A Netflix segue investindo em produções leves e carismáticas, e Amor no Escritório (Love From 9 To 5) é um bom exemplo disso.
A nova série mexicana aposta em uma combinação clássica, mas eficiente: romance no ambiente corporativo, rivalidade profissional e uma boa dose de humor. O diferencial? Os protagonistas já se envolveram antes mesmo de saberem que seriam concorrentes diretos.
Qual é a história de Amor no Escritório?
A trama acompanha Graciela, vivida por Ana González Bello, uma executiva dedicada que acredita estar prestes a conquistar o cargo de CEO da empresa de moda Sofintim, onde construiu toda a sua carreira. O problema começa quando ela descobre que o posto será ocupado por Mateo, interpretado por Diego Franco Klein — justamente o homem com quem ela passou a noite anterior, após se conhecerem em uma balada, sem saberem quem realmente eram.

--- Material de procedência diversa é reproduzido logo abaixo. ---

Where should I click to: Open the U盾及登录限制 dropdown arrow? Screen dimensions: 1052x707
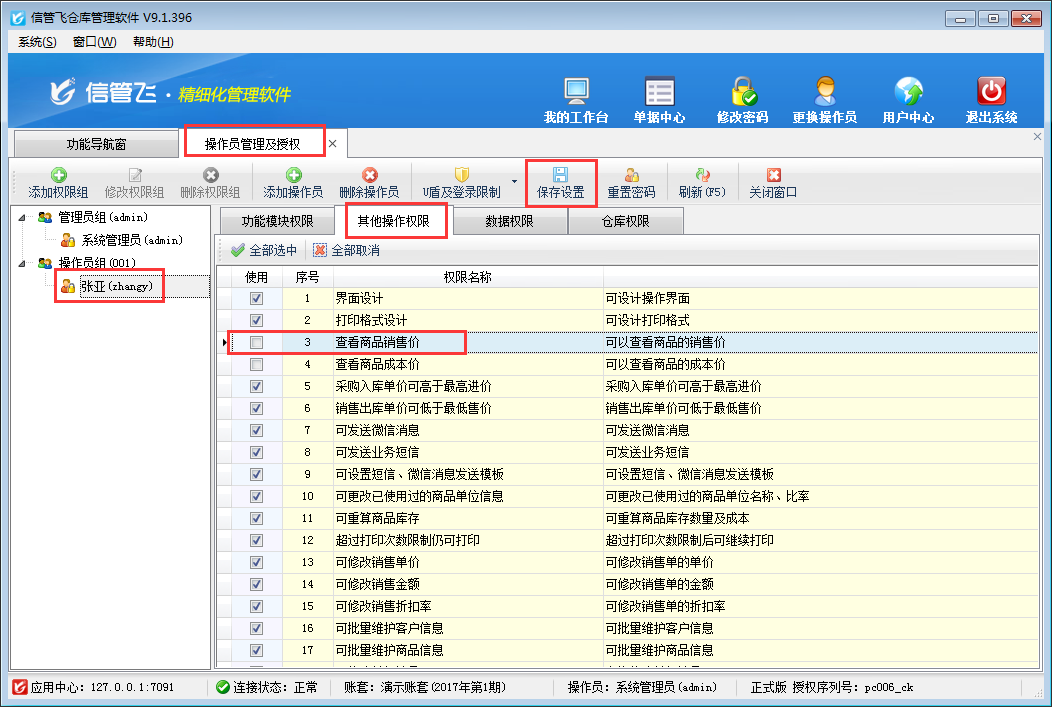click(x=514, y=182)
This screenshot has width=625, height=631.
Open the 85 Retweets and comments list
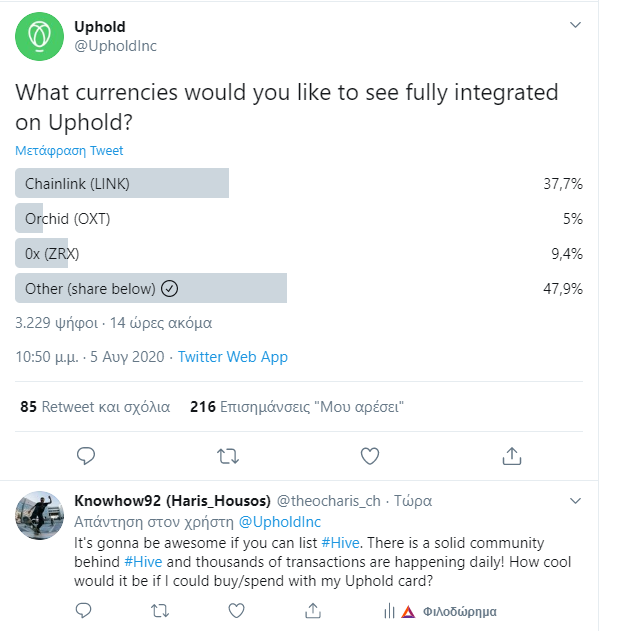[x=95, y=407]
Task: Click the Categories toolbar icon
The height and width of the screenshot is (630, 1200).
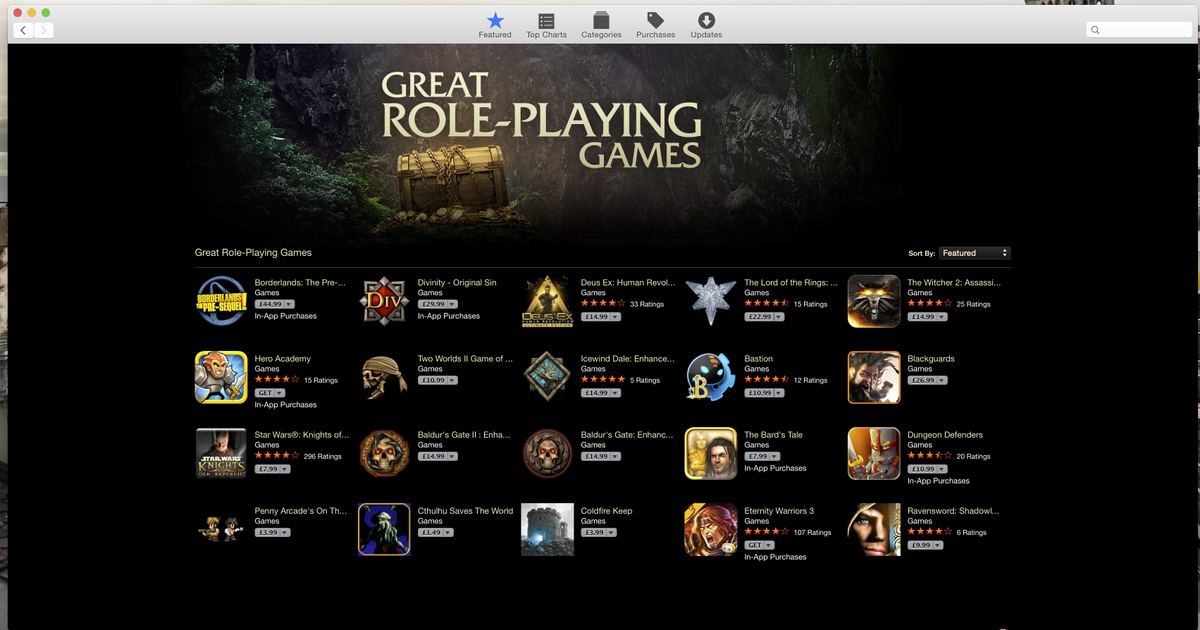Action: (601, 25)
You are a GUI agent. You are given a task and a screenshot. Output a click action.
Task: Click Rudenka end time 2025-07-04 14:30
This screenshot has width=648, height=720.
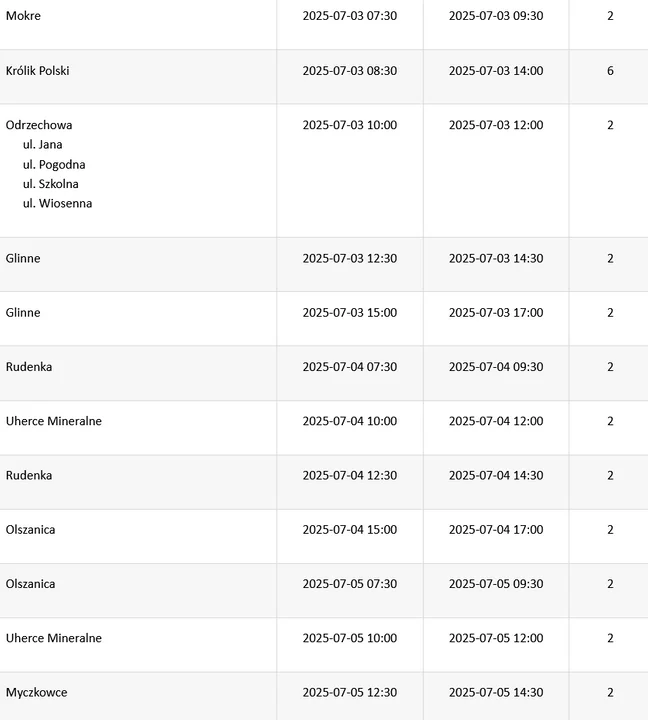[x=496, y=475]
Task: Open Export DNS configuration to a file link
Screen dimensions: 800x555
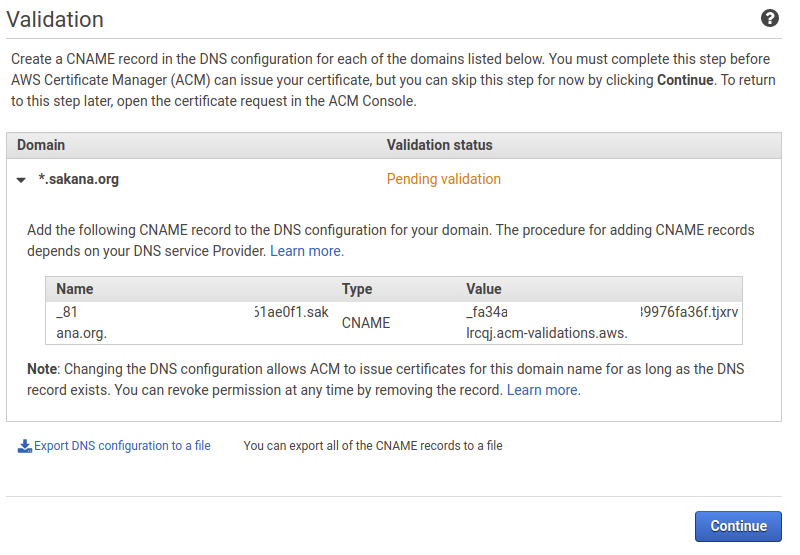Action: [122, 446]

Mateo é o filho do atual dono da empresa e retorna após anos afastado, trazendo ideias ousadas (e nem sempre brilhantes) para agradar investidores internacionais. O choque entre os dois é imediato, tanto no campo profissional quanto no pessoal. A situação se complica ainda mais quando o patriarca da família decide colocar Graciela e Mateo em competição direta para definir quem será o próximo CEO.

Romance, rivalidade e humor corporativo
A série funciona como uma comédia de escritório clássica, mas com um tempero extra. O famoso “vai ou não vai” do romance já começa resolvido, o que muda a dinâmica do jogo. Agora, os protagonistas precisam lidar com a atração mútua enquanto disputam o mesmo cargo.
Além do casal principal, Amor no Escritório investe bastante nos personagens secundários. De um lado, o time privilegiado e um tanto deslocado de Mateo; do outro, a equipe dedicada e caótica que sempre esteve ao lado de Graciela. Essa divisão rende situações engraçadas, conflitos internos e pequenas tramas paralelas que ajudam a série a não ficar repetitiva.
Vale a pena assistir?
Sim, especialmente se você procura algo leve e despretensioso. Amor no Escritório não tenta reinventar o gênero, mas executa bem o que se propõe. A química entre Ana González Bello e Diego Franco Klein é um dos maiores trunfos da série, sustentando tanto o romance quanto os embates profissionais.
Com episódios fáceis de maratonar, humor acessível e um clima que lembra produções como Betty, a Feia, a série é ideal para quem gosta de comédias românticas ambientadas no trabalho, com conflitos simples, personagens carismáticos e aquele toque de caos corporativo que sempre rende boas risadas.